Axe 3 : Roman fantastique et/ou littérature fantastique : quels sont les champs du roman et/ou de la littérature fantastique ? Jeux, enjeux et contradictions entre littérature, roman et politique.

Axe 4 : Littérature et tradition : la littérature permet-elle aux traditions de se perpétuer ? Comment les écrivains s’approprient et/ou transforment-ils les traditions ? Le poids des traditions dans leur travail d’écriture.

Axe 5 : Littérature et changements sociaux : le rapport de la littérature avec le social, les mœurs, les traditions et les comportements. Ce qu’elle apporte comme actif dans le processus de changement et/ou d’évolution de la société.

Axe 6 : Littérature et merveilleux : fiction, imaginaires, surnaturel. La place du merveilleux dans le roman et les récits francophones. La figure du vampire

Axe 7 : Mythes et légendes : usages et valeurs des mythes et des légendes dans le corpus littéraire.  Les mythes modernes : Dracula, Frankenstein, La petite sirène, Aladin, Cendrillon…

Axe 8 : Tradition et renouvellement : la tradition comme source/origine. Comment les traditions se renouvellent-elles ?

Protocole de présentation et de soumissions des textes :

L’auteur devra envoyer sa proposition de contributions par courrier électronique en format Word tout en indiquant (1) son nom ou pseudonyme, le cas échéant, (2) son titre universitaire, (3) le titre du texte ou les premiers mots de chaque texte (4) sa notice biobibliographique ne dépassant pas 100 mots, (5) un résumé (Abstract) du texte ne dépassant pas 250 mots.

Longueur des textes

– 4 000 à 6 000 mots pour les réflexions, les textes critiques portant sur une œuvre littéraire.

– 1 000 à 1 200 mots pour les notes ou comptes rendus de lecture.

– 1 000 à 1 500 mots pour les portraits d’écrivains.

– 1 500 à 2 000 mots pour les entretiens avec des écrivains, critiques littéraires et chercheurs.

– Poèmes ou nouvelles en français : maximum 5 pages ou 5 poèmes.

La police de caractères exigée est le Times New Roman, taille 12 points, à un interligne et demi, et une taille de 10 points pour les notes de bas de page, police de caractère, Calibri.

  • Titre du texte: le titre doit être en gras avec les titres des œuvres en italique. S’il comporte deux parties, utilisez deux points au lieu du soulignement. Exemple : Chauvet et Faulkner : cas d’intertextualité.

* [Données fournies]:
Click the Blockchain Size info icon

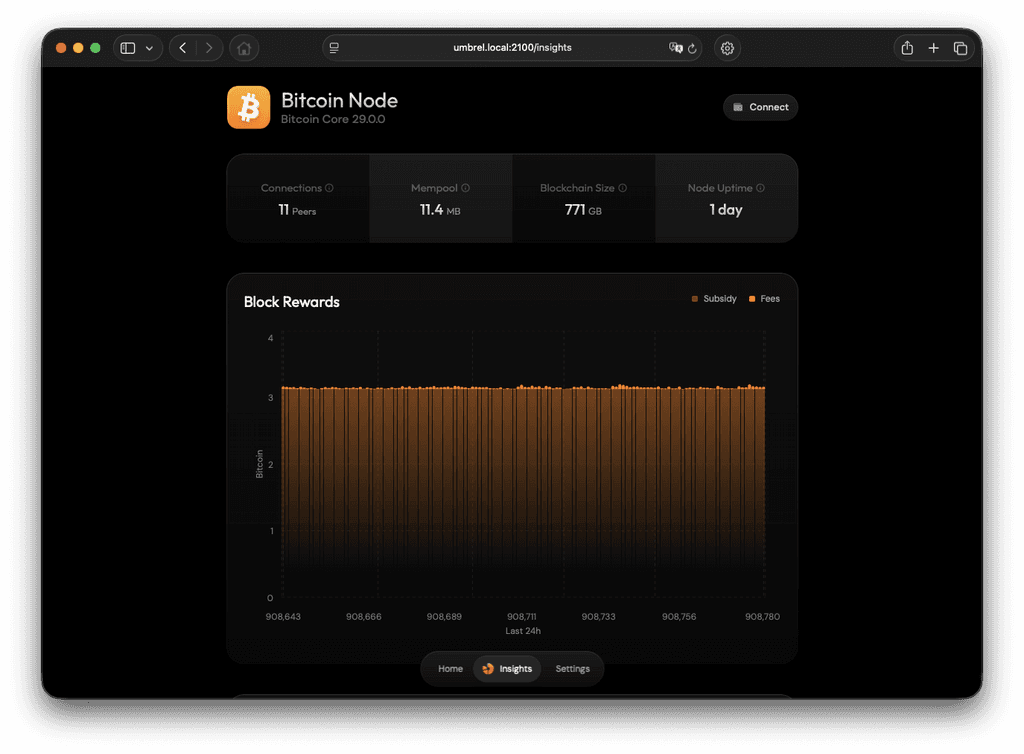[x=622, y=187]
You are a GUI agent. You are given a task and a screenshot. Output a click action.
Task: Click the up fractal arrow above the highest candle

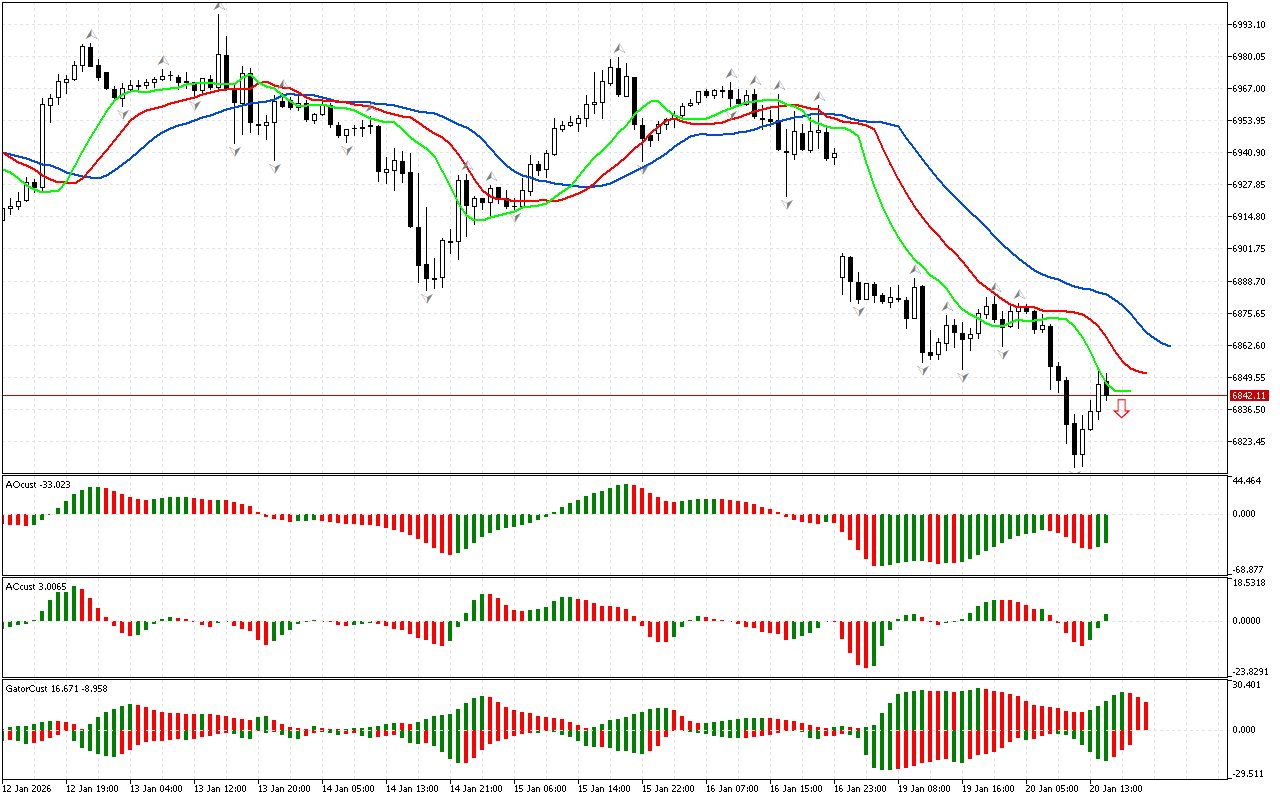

* [Consignes de travail]:
1. D'après le texte de référence, combien de mots doit compter un portrait d'écrivain ?
2. Reproduisez fidèlement le passage du texte de référence allant de « Axe 6 : Littérature » à « pas 250 mots. ».
Les lignes n'interviennent pas dans ce travail.

* [Réponses attendues]:
1. De 1 000 à 1 500 mots.

2.
Axe 6 : Littérature et merveilleux : fiction, imaginaires, surnaturel. La place du merveilleux dans le roman et les récits francophones. La figure du vampire

Axe 7 : Mythes et légendes : usages et valeurs des mythes et des légendes dans le corpus littéraire.  Les mythes modernes : Dracula, Frankenstein, La petite sirène, Aladin, Cendrillon…

Axe 8 : Tradition et renouvellement : la tradition comme source/origine. Comment les traditions se renouvellent-elles ?

Protocole de présentation et de soumissions des textes :

L’auteur devra envoyer sa proposition de contributions par courrier électronique en format Word tout en indiquant (1) son nom ou pseudonyme, le cas échéant, (2) son titre universitaire, (3) le titre du texte ou les premiers mots de chaque texte (4) sa notice biobibliographique ne dépassant pas 100 mots, (5) un résumé (Abstract) du texte ne dépassant pas 250 mots.